9PhototubeThe phototube detector first corrects for any residual signal in the detector by zeroing itself during the moment when the black section of the choppers block the light beam. Next the sample and reference beams are sequentially measured. The transmission is determined by:
T = (sample - dark signal) / (reference - dark signal)
The transmission signal is sent to a computer where it is converted to absorbance. The result is show on the CRT.

Interferences:
The most obvious source of error in correlating UV-Vis absorption with DOC is from nonabsorbing organic material present in the sample. Simple sugars, aliphatic acids, alcohols and amino acids, such as glycine, do not absorb in the UV range which results in an underestimation of the DOC (4). However, these compounds are those most likely to be consumed by microbes as food, and are not expected to be present in natural water samples from rivers and lakes at high concentrations.
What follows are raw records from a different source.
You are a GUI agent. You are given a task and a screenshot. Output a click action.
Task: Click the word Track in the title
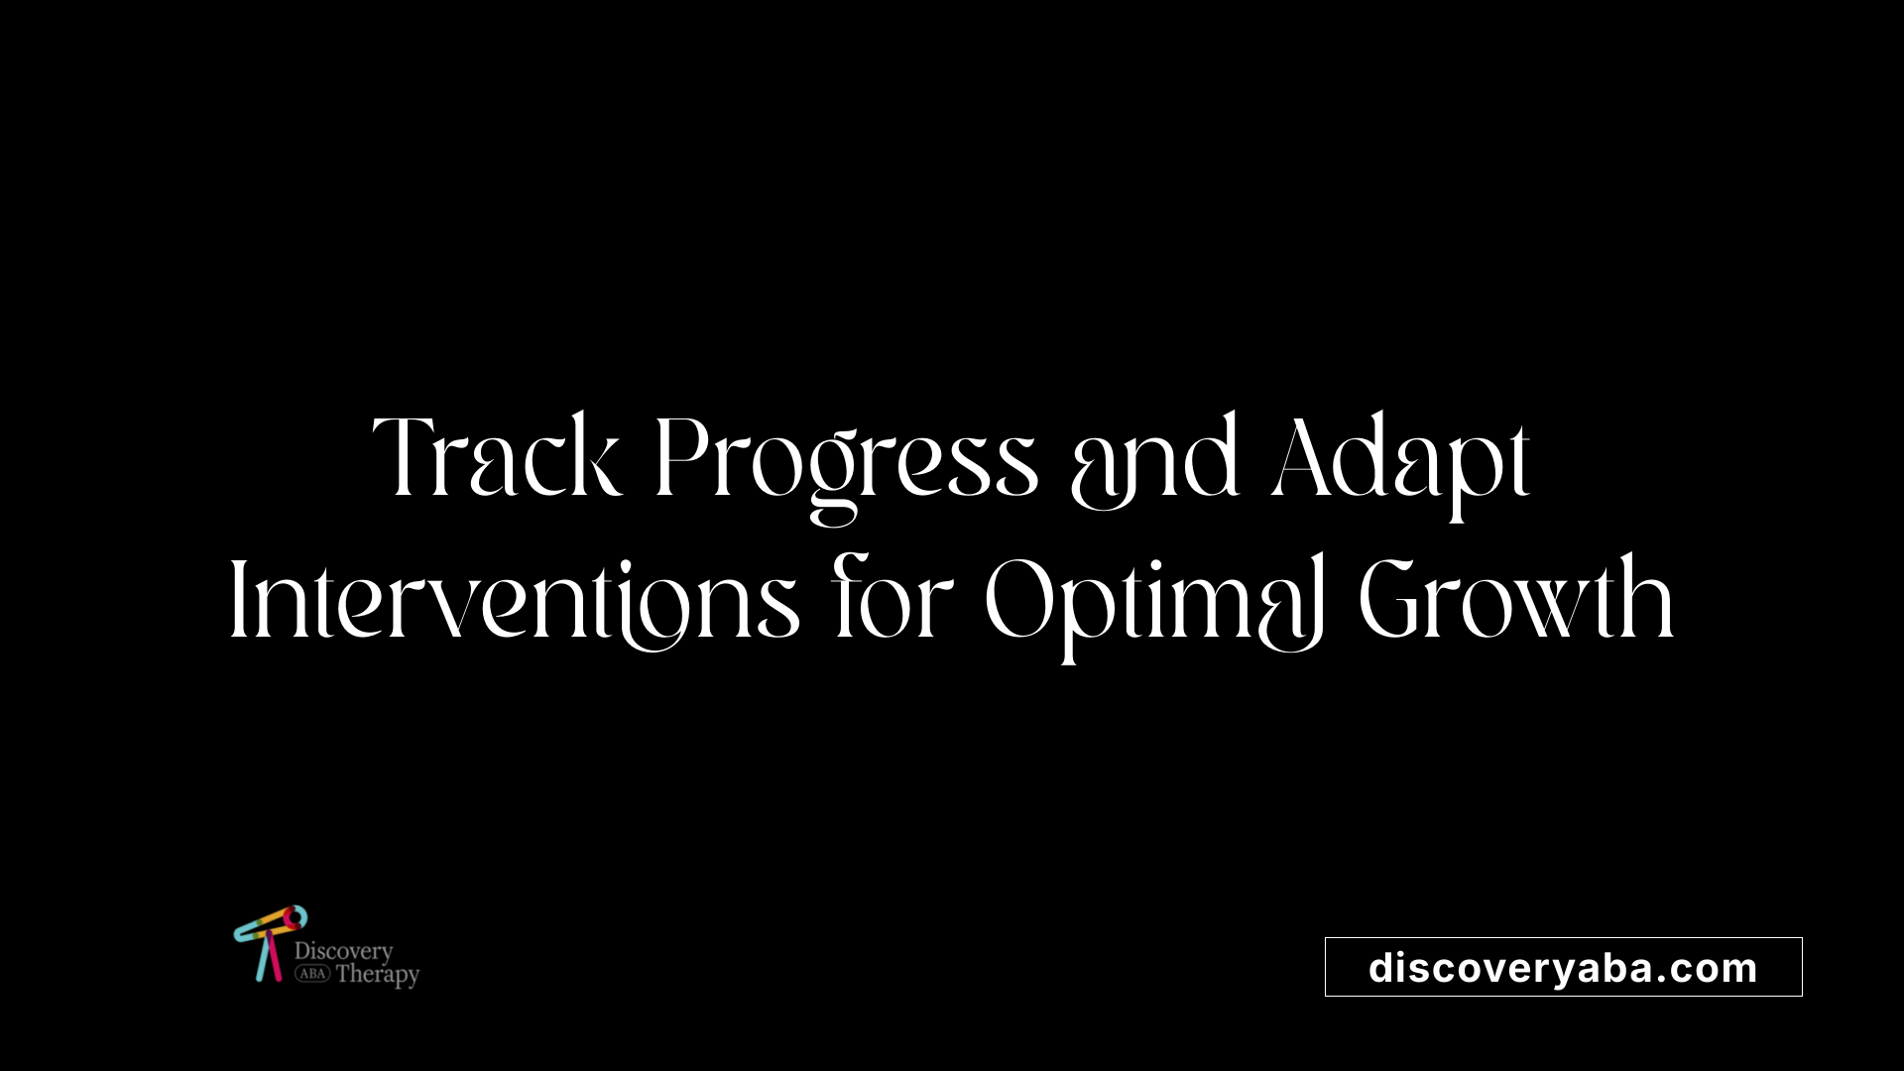[x=498, y=456]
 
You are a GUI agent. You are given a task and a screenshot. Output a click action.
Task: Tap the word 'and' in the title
[x=1155, y=458]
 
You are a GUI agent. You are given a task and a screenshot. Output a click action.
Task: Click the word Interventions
[x=515, y=599]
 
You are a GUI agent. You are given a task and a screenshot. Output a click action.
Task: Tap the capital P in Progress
[x=683, y=456]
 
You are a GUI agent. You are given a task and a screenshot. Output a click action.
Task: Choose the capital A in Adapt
[x=1310, y=456]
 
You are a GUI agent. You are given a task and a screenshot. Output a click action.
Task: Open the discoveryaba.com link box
[x=1564, y=967]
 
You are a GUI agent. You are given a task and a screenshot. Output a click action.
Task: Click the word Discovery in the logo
[x=343, y=951]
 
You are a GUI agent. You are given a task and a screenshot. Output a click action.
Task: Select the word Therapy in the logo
[x=378, y=975]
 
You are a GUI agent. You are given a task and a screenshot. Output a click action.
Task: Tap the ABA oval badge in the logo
[x=312, y=974]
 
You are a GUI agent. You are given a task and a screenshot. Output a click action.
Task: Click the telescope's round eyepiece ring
[x=296, y=917]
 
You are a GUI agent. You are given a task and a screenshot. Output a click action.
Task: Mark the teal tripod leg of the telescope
[x=263, y=957]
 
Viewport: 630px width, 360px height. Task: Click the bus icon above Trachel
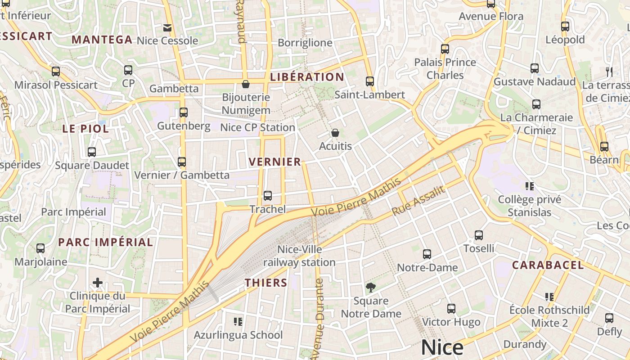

Other possible sources of interference with the desired the UV-Vis spectra can come from particulate matter, nitrate/nitrite, chlorine, and/or ozone in the sample. Nitrate, a nutrient ubiquitous to natural water, absorbs at 313 nm due to a n-->pi* transition. Nitrite also absorbs at 280 nm and 360 nm, but is not usually found in natural water or treated waste water. The nitrate used to lower the pH of our samples may have interfered with the absorption spectra by giving a higher absorbance than for sample alone.

The presence of oxidants such as chlorine or ozone in the samples can cause a reduction in the absorbance at 254 nm without a corresponding reduction in DOC. Small amounts of these compounds can partially oxidize some of the NOM to CO2. In the process, less aromatic, unabsorbing by-products are formed. For example, the by-products of chlorine addition to natural water can result in di- and tri- chloroacetic acid (5). It also has been shown in laboratory experiments that ozone addition to fulvic acid solutions causes a reduction in absorbance at 254 nm (5).

Particulate matter can affect the UV-Vis absorbance by scattering incoming radiation. Scattering by suspended material in the sample increases with particle size with maxim scattering, for a given weight of sample, occurring at a particle size equal to the wavelength of incoming radiation. Therefore, UV radiation is more sensitive to turbidity as it is scattered by smaller particles (<500 nm diameter) than is radiation of longer wavelength. Although the natural water sample in this study was unfiltered, little particulate organic carbon was present, and no particulate material was visible. Dobbs et. al found that unfiltered, clear samples of natural water were adequate to preform error-free concentration studies with UV-Vis absorbance (4).

Calibration Procedure:
A standard curve relating A254 to the concentration of KHP in ppm C was plotted as shown in Figure 3. A typical regression analysis was performed on the data resulting in the linear curve fit and equations as shown. The relevant parameters are displayed in the RESULTS section. All errors are reported at the 95% confidence level.